Data extracted from a collection

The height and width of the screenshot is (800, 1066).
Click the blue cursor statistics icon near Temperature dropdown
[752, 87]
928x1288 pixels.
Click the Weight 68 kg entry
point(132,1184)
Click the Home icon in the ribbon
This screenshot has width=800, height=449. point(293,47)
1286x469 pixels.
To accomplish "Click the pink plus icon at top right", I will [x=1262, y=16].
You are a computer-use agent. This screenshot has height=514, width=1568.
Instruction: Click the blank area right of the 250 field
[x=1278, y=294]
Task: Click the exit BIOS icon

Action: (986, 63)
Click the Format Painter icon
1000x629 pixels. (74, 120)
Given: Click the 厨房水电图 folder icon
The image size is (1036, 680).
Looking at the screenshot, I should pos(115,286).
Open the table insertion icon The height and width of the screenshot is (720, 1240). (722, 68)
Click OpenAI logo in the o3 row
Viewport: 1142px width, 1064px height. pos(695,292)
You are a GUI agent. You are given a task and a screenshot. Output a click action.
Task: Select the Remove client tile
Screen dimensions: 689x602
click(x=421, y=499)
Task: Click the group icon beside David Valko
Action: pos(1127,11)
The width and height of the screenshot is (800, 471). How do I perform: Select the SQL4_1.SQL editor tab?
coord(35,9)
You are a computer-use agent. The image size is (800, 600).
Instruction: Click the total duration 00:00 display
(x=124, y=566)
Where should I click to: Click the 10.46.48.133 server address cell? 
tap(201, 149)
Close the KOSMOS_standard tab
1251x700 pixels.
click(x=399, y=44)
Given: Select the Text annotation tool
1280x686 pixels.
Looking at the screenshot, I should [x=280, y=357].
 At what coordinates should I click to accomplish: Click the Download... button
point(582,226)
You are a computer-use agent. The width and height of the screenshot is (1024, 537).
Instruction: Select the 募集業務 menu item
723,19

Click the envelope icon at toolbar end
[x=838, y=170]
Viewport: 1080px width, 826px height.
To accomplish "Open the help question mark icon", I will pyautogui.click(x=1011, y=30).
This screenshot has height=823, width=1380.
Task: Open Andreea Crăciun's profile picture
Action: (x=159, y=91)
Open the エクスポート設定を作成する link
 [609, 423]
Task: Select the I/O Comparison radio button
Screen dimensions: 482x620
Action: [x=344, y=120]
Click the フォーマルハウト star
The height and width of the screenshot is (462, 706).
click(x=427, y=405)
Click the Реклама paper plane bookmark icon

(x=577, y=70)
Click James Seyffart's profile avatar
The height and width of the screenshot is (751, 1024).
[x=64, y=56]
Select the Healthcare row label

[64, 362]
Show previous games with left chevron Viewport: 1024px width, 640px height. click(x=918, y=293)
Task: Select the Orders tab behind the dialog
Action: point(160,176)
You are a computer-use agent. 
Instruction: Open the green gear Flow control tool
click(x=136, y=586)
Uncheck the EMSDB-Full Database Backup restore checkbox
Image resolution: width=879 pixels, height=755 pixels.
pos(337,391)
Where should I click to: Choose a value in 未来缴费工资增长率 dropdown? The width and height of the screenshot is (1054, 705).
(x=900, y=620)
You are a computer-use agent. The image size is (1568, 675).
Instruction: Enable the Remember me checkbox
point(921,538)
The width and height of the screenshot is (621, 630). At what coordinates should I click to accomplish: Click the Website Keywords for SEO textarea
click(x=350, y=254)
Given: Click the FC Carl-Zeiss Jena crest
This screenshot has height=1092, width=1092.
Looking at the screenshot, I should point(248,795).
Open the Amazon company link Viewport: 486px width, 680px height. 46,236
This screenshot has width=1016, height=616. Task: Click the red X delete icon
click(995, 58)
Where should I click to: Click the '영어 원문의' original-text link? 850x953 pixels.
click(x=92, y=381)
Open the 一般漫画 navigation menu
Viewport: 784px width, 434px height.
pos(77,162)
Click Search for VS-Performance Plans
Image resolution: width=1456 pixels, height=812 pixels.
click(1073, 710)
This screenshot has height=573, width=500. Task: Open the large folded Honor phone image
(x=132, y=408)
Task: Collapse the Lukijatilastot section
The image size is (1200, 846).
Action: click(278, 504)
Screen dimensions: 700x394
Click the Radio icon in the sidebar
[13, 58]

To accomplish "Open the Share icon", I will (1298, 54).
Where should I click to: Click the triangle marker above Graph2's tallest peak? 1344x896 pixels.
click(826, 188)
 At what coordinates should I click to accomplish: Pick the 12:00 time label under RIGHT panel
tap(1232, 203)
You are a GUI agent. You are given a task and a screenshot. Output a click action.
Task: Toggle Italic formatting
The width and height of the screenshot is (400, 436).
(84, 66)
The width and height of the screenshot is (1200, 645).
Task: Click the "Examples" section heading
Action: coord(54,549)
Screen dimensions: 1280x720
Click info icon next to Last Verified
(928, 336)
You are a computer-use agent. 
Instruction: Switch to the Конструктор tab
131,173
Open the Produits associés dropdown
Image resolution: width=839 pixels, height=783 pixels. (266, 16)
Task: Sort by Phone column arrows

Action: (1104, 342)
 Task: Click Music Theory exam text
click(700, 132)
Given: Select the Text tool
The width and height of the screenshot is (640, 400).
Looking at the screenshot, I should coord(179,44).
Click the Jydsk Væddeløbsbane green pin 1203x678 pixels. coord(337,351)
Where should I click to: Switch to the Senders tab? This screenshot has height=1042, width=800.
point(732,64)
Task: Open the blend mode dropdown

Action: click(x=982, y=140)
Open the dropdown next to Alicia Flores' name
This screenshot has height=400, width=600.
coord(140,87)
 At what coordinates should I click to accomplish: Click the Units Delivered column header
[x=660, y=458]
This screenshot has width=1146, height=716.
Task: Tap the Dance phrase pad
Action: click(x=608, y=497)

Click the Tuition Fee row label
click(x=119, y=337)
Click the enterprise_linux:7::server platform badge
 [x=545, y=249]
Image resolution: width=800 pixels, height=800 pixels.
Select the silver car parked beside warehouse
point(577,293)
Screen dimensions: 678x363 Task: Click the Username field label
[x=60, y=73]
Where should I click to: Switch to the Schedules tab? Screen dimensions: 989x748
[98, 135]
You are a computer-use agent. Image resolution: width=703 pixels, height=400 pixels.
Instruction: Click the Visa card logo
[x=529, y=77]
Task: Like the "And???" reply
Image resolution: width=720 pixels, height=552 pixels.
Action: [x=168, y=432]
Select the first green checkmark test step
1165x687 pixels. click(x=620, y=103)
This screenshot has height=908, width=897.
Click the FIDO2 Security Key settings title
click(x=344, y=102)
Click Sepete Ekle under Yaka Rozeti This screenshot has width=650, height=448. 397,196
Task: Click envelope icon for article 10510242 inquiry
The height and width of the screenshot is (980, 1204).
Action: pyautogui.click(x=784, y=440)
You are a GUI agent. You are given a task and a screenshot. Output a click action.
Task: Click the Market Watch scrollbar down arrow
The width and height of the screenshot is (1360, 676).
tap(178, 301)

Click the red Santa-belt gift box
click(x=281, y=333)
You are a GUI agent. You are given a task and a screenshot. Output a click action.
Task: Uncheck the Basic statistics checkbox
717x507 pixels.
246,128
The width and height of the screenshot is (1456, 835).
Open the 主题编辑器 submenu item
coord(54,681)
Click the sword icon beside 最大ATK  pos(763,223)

Instructions to follow:
Exact output of every entry is required.

Task output:
The height and width of the screenshot is (800, 1066).
Click the blue cursor statistics icon near Temperature dropdown
[752, 87]
928x1288 pixels.
Click the Weight 68 kg entry
point(132,1184)
Click the Home icon in the ribbon
This screenshot has width=800, height=449. point(293,47)
1286x469 pixels.
To accomplish "Click the pink plus icon at top right", I will [x=1262, y=16].
You are a computer-use agent. This screenshot has height=514, width=1568.
Instruction: Click the blank area right of the 250 field
[x=1278, y=294]
Task: Click the exit BIOS icon

Action: (986, 63)
Click the Format Painter icon
1000x629 pixels. (74, 120)
Given: Click the 厨房水电图 folder icon
The image size is (1036, 680).
Looking at the screenshot, I should pos(115,286).
Open the table insertion icon The height and width of the screenshot is (720, 1240). (722, 68)
Click OpenAI logo in the o3 row
Viewport: 1142px width, 1064px height. pos(695,292)
You are a GUI agent. You are given a task and a screenshot. Output a click action.
Task: Select the Remove client tile
Screen dimensions: 689x602
click(x=421, y=499)
Task: Click the group icon beside David Valko
Action: pos(1127,11)
The width and height of the screenshot is (800, 471). How do I perform: Select the SQL4_1.SQL editor tab?
coord(35,9)
You are a computer-use agent. The image size is (800, 600).
Instruction: Click the total duration 00:00 display
(x=124, y=566)
Where should I click to: Click the 10.46.48.133 server address cell? 
tap(201, 149)
Close the KOSMOS_standard tab
1251x700 pixels.
click(x=399, y=44)
Given: Select the Text annotation tool
1280x686 pixels.
Looking at the screenshot, I should [x=280, y=357].
 At what coordinates should I click to accomplish: Click the Download... button
point(582,226)
You are a computer-use agent. The width and height of the screenshot is (1024, 537).
Instruction: Select the 募集業務 menu item
723,19

Click the envelope icon at toolbar end
[x=838, y=170]
Viewport: 1080px width, 826px height.
To accomplish "Open the help question mark icon", I will pyautogui.click(x=1011, y=30).
This screenshot has height=823, width=1380.
Task: Open Andreea Crăciun's profile picture
Action: (x=159, y=91)
Open the エクスポート設定を作成する link
 [609, 423]
Task: Select the I/O Comparison radio button
Screen dimensions: 482x620
Action: [x=344, y=120]
Click the フォーマルハウト star
The height and width of the screenshot is (462, 706).
click(x=427, y=405)
Click the Реклама paper plane bookmark icon

(x=577, y=70)
Click James Seyffart's profile avatar
The height and width of the screenshot is (751, 1024).
[x=64, y=56]
Select the Healthcare row label

[64, 362]
Show previous games with left chevron Viewport: 1024px width, 640px height. click(x=918, y=293)
Task: Select the Orders tab behind the dialog
Action: point(160,176)
You are a computer-use agent. 
Instruction: Open the green gear Flow control tool
click(x=136, y=586)
Uncheck the EMSDB-Full Database Backup restore checkbox
Image resolution: width=879 pixels, height=755 pixels.
pos(337,391)
Where should I click to: Choose a value in 未来缴费工资增长率 dropdown? The width and height of the screenshot is (1054, 705).
(x=900, y=620)
You are a computer-use agent. The image size is (1568, 675).
Instruction: Enable the Remember me checkbox
point(921,538)
The width and height of the screenshot is (621, 630). At what coordinates should I click to accomplish: Click the Website Keywords for SEO textarea
click(x=350, y=254)
Given: Click the FC Carl-Zeiss Jena crest
This screenshot has height=1092, width=1092.
Looking at the screenshot, I should point(248,795).
Open the Amazon company link Viewport: 486px width, 680px height. 46,236
This screenshot has width=1016, height=616. Task: Click the red X delete icon
click(995, 58)
Where should I click to: Click the '영어 원문의' original-text link? 850x953 pixels.
click(x=92, y=381)
Open the 一般漫画 navigation menu
Viewport: 784px width, 434px height.
pos(77,162)
Click Search for VS-Performance Plans
Image resolution: width=1456 pixels, height=812 pixels.
click(1073, 710)
This screenshot has height=573, width=500. Task: Open the large folded Honor phone image
(x=132, y=408)
Task: Collapse the Lukijatilastot section
The image size is (1200, 846).
Action: click(278, 504)
Screen dimensions: 700x394
Click the Radio icon in the sidebar
[13, 58]

To accomplish "Open the Share icon", I will (1298, 54).
Where should I click to: Click the triangle marker above Graph2's tallest peak? 1344x896 pixels.
click(826, 188)
 At what coordinates should I click to accomplish: Pick the 12:00 time label under RIGHT panel
tap(1232, 203)
You are a GUI agent. You are given a task and a screenshot. Output a click action.
Task: Toggle Italic formatting
The width and height of the screenshot is (400, 436).
(84, 66)
The width and height of the screenshot is (1200, 645).
Task: Click the "Examples" section heading
Action: coord(54,549)
Screen dimensions: 1280x720
Click info icon next to Last Verified
(928, 336)
You are a computer-use agent. 
Instruction: Switch to the Конструктор tab
131,173
Open the Produits associés dropdown
Image resolution: width=839 pixels, height=783 pixels. (266, 16)
Task: Sort by Phone column arrows

Action: (1104, 342)
 Task: Click Music Theory exam text
click(700, 132)
Given: Select the Text tool
The width and height of the screenshot is (640, 400).
Looking at the screenshot, I should coord(179,44).
Click the Jydsk Væddeløbsbane green pin 1203x678 pixels. coord(337,351)
Where should I click to: Switch to the Senders tab? This screenshot has height=1042, width=800.
point(732,64)
Task: Open the blend mode dropdown

Action: click(x=982, y=140)
Open the dropdown next to Alicia Flores' name
This screenshot has height=400, width=600.
coord(140,87)
 At what coordinates should I click to accomplish: Click the Units Delivered column header
[x=660, y=458]
This screenshot has width=1146, height=716.
Task: Tap the Dance phrase pad
Action: click(x=608, y=497)

Click the Tuition Fee row label
click(x=119, y=337)
Click the enterprise_linux:7::server platform badge
 [x=545, y=249]
Image resolution: width=800 pixels, height=800 pixels.
Select the silver car parked beside warehouse
point(577,293)
Screen dimensions: 678x363 Task: Click the Username field label
[x=60, y=73]
Where should I click to: Switch to the Schedules tab? Screen dimensions: 989x748
[98, 135]
You are a computer-use agent. Image resolution: width=703 pixels, height=400 pixels.
Instruction: Click the Visa card logo
[x=529, y=77]
Task: Like the "And???" reply
Image resolution: width=720 pixels, height=552 pixels.
Action: [x=168, y=432]
Select the first green checkmark test step
1165x687 pixels. click(x=620, y=103)
This screenshot has height=908, width=897.
Click the FIDO2 Security Key settings title
click(x=344, y=102)
Click Sepete Ekle under Yaka Rozeti This screenshot has width=650, height=448. 397,196
Task: Click envelope icon for article 10510242 inquiry
The height and width of the screenshot is (980, 1204).
Action: pyautogui.click(x=784, y=440)
You are a GUI agent. You are given a task and a screenshot. Output a click action.
Task: Click the Market Watch scrollbar down arrow
The width and height of the screenshot is (1360, 676).
tap(178, 301)

Click the red Santa-belt gift box
click(x=281, y=333)
You are a GUI agent. You are given a task and a screenshot. Output a click action.
Task: Uncheck the Basic statistics checkbox
717x507 pixels.
246,128
The width and height of the screenshot is (1456, 835).
Open the 主题编辑器 submenu item
coord(54,681)
Click the sword icon beside 最大ATK  pos(763,223)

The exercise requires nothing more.